Task prompt
Pull out every line with the word "width" from the entries below.

The data
------------------------------
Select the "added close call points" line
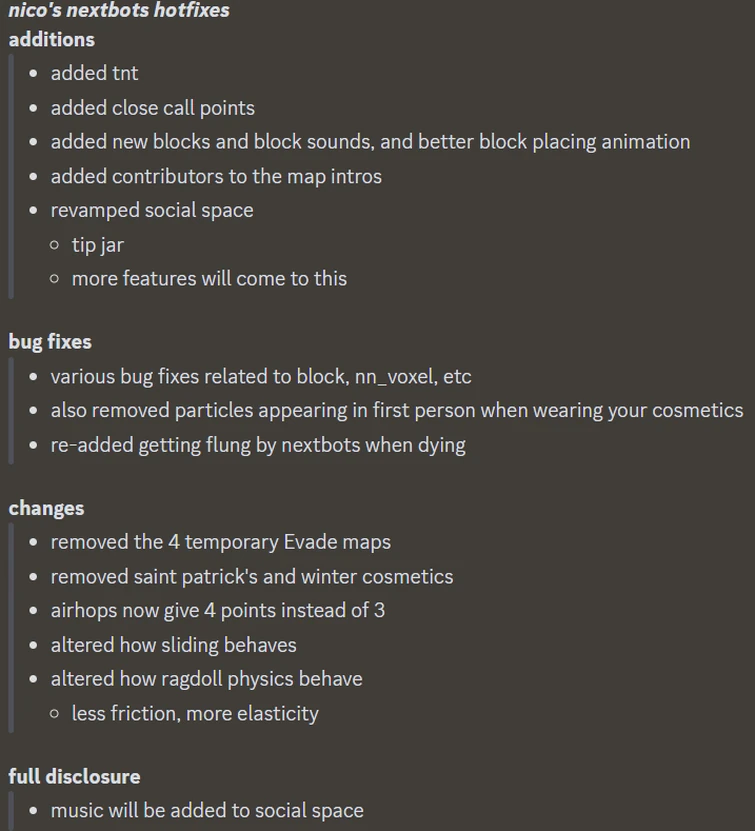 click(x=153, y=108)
------------------------------
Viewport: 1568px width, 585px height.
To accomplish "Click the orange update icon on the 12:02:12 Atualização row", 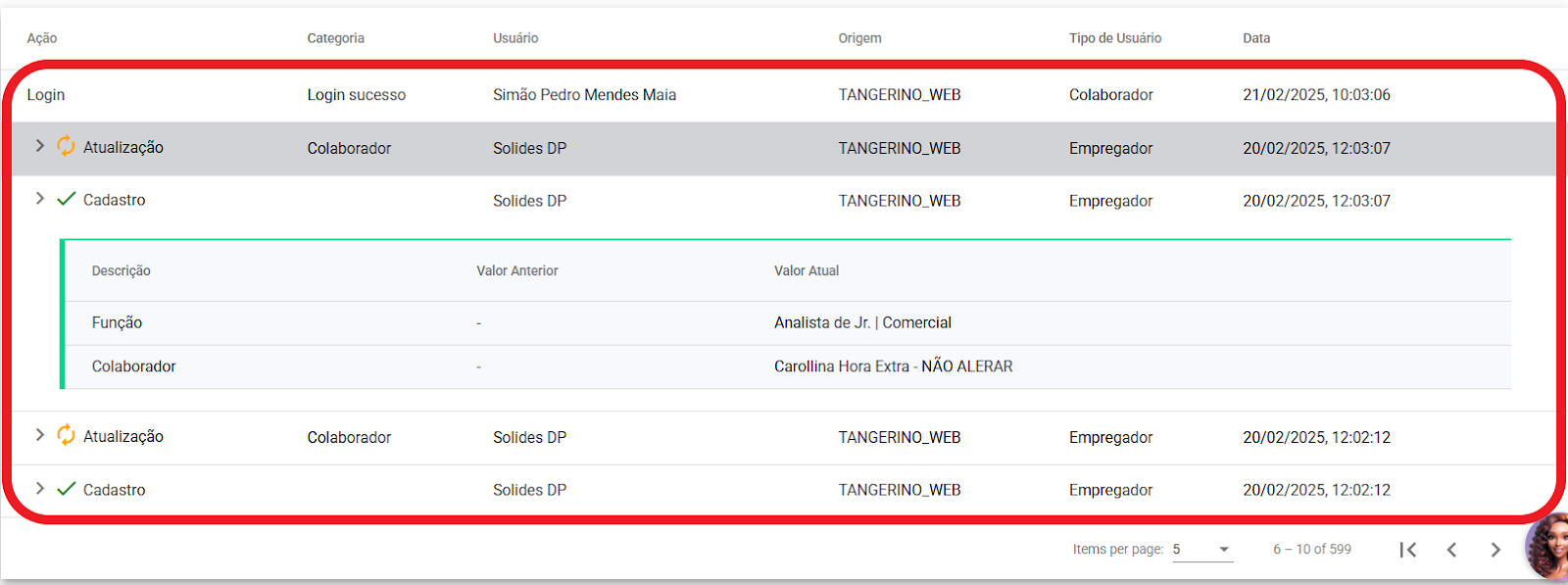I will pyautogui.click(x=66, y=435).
------------------------------
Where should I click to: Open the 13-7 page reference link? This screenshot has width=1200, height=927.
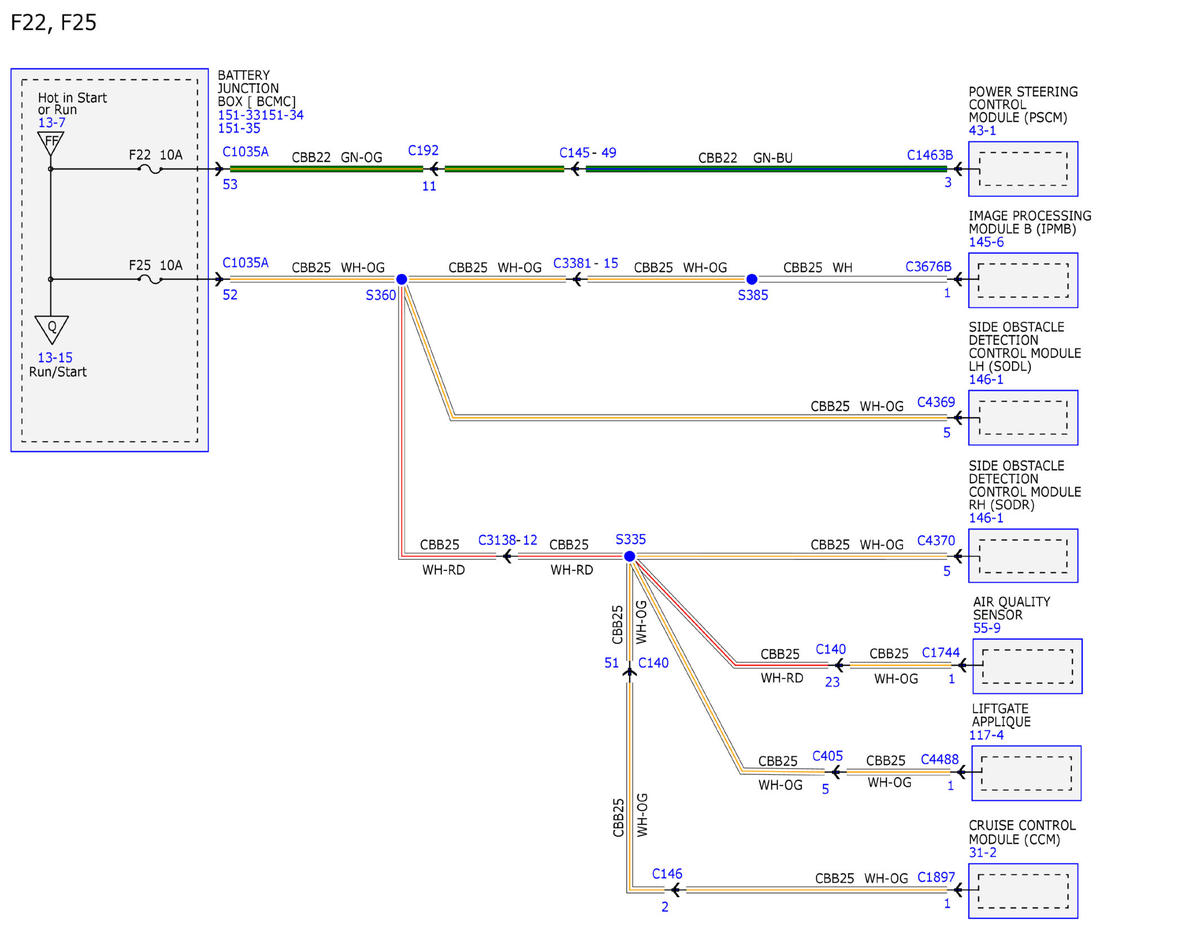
------------------------------
Your solution
Viewport: 1568px width, 585px height.
Where should I click to: Open the 13-7 page reference link? This screenshot has width=1200, height=927.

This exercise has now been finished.